__Problem__: What is wanted is the line holding "You are a computer-use agent. This" and every later line through the end of the entries, set down exactly.

· · · · · · ·

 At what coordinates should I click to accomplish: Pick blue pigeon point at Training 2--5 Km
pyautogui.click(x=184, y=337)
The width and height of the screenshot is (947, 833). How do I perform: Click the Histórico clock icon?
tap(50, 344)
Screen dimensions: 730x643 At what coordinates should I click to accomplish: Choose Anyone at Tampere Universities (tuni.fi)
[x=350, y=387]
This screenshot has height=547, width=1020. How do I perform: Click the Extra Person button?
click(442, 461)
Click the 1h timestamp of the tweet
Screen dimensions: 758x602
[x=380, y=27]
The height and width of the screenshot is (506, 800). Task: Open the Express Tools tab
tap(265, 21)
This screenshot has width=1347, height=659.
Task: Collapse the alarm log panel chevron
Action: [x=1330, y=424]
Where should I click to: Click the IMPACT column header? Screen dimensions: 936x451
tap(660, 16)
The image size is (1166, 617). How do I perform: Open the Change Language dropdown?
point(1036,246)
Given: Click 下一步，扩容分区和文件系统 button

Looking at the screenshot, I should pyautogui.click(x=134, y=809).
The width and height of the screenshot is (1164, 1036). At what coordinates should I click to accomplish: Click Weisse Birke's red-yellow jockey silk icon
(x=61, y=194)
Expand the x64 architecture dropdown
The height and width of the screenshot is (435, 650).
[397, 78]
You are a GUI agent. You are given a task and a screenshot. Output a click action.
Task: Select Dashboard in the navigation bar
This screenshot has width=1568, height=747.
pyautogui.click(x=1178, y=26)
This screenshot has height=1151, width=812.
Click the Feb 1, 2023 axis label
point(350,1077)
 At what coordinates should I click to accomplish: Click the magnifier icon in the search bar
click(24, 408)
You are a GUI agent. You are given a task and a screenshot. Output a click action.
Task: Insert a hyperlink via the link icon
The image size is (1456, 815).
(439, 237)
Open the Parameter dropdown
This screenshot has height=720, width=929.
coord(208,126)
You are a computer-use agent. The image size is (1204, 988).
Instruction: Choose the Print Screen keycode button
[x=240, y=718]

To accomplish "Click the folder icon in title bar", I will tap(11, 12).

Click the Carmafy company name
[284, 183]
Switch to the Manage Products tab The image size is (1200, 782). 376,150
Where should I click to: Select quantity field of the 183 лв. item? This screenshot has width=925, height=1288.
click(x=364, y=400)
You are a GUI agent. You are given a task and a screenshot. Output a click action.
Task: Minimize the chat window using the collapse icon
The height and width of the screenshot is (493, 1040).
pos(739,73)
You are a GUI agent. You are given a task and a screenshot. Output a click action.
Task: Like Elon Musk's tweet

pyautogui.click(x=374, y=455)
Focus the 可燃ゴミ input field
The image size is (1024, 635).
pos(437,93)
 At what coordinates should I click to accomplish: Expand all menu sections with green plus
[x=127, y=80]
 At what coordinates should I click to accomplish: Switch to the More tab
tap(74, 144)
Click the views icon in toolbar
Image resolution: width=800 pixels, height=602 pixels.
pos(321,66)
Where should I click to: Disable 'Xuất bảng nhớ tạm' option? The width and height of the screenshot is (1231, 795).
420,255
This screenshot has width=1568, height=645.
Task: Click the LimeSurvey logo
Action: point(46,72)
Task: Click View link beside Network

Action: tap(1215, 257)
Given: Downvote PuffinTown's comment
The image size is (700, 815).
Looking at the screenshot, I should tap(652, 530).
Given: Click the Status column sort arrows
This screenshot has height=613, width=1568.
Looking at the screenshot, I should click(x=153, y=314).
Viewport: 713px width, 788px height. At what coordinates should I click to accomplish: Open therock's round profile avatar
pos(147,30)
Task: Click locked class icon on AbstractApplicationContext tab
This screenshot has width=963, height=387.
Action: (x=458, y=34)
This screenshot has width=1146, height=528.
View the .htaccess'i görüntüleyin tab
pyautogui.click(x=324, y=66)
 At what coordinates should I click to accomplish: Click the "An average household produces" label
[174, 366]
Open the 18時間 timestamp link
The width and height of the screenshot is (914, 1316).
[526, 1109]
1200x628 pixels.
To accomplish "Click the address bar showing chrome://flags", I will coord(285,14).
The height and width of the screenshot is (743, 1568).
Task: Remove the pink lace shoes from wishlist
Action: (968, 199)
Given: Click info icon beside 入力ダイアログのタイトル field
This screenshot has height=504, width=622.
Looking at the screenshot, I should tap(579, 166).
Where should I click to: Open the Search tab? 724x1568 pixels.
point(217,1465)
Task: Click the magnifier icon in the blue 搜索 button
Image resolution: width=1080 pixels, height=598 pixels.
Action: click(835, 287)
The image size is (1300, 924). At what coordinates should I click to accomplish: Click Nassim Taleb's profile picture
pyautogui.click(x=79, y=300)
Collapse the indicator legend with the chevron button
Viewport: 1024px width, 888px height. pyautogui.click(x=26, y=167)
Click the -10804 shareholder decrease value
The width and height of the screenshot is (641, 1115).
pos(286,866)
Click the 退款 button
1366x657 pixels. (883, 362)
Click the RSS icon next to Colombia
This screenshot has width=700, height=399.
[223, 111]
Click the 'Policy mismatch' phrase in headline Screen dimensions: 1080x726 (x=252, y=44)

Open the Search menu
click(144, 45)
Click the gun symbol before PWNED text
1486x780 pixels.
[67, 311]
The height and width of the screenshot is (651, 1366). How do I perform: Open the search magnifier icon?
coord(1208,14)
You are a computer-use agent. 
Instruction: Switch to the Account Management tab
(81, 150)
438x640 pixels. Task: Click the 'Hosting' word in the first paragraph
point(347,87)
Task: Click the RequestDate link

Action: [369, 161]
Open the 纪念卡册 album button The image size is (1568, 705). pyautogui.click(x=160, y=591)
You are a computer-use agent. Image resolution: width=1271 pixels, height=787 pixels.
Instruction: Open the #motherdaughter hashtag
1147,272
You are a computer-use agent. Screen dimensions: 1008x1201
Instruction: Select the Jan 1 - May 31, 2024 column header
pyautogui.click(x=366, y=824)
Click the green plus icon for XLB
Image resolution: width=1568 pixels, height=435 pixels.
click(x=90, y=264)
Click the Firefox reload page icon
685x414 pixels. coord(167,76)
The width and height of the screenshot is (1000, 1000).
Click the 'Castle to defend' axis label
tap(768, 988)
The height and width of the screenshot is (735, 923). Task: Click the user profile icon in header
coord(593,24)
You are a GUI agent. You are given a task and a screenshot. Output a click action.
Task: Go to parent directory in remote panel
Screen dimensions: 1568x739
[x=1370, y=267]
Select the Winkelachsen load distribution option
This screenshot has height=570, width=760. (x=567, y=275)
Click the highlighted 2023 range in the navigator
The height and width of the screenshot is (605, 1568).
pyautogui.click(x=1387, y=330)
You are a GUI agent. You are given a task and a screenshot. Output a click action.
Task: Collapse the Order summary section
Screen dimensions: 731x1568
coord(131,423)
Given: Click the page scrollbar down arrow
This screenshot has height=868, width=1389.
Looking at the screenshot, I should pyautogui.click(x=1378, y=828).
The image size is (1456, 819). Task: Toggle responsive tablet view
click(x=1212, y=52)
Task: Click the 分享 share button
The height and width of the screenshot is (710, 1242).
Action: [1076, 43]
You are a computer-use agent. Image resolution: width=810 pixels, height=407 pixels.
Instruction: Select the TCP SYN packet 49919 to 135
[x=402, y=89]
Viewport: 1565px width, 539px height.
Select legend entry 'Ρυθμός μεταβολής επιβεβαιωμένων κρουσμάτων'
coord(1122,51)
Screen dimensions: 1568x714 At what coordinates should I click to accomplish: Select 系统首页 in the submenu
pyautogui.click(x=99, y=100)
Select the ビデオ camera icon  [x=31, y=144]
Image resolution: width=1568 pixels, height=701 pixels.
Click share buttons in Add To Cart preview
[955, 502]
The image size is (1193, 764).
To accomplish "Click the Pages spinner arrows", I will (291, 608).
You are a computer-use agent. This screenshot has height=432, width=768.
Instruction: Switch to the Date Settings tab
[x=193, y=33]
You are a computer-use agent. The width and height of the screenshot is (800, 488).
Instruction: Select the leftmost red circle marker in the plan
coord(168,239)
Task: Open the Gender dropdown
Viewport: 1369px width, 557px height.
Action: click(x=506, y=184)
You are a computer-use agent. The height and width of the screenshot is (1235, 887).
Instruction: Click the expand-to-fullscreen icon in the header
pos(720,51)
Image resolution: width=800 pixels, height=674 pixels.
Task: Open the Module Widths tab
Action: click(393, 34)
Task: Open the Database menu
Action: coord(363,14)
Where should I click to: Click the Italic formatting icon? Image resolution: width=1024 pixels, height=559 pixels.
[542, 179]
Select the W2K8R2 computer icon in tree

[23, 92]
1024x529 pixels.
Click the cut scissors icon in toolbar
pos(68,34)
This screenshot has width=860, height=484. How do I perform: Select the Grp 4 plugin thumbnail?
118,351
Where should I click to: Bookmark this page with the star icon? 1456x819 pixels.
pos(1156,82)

· · · · · · ·

__Response area__:
You are a computer-use agent. This screenshot has height=432, width=768.
Instruction: Switch to the Date Settings tab
[x=193, y=33]
You are a computer-use agent. The width and height of the screenshot is (800, 488).
Instruction: Select the leftmost red circle marker in the plan
coord(168,239)
Task: Open the Gender dropdown
Viewport: 1369px width, 557px height.
Action: click(x=506, y=184)
You are a computer-use agent. The height and width of the screenshot is (1235, 887).
Instruction: Click the expand-to-fullscreen icon in the header
pos(720,51)
Image resolution: width=800 pixels, height=674 pixels.
Task: Open the Module Widths tab
Action: click(393, 34)
Task: Open the Database menu
Action: coord(363,14)
Where should I click to: Click the Italic formatting icon? Image resolution: width=1024 pixels, height=559 pixels.
[542, 179]
Select the W2K8R2 computer icon in tree

[23, 92]
1024x529 pixels.
Click the cut scissors icon in toolbar
pos(68,34)
This screenshot has width=860, height=484. How do I perform: Select the Grp 4 plugin thumbnail?
118,351
Where should I click to: Bookmark this page with the star icon? 1456x819 pixels.
pos(1156,82)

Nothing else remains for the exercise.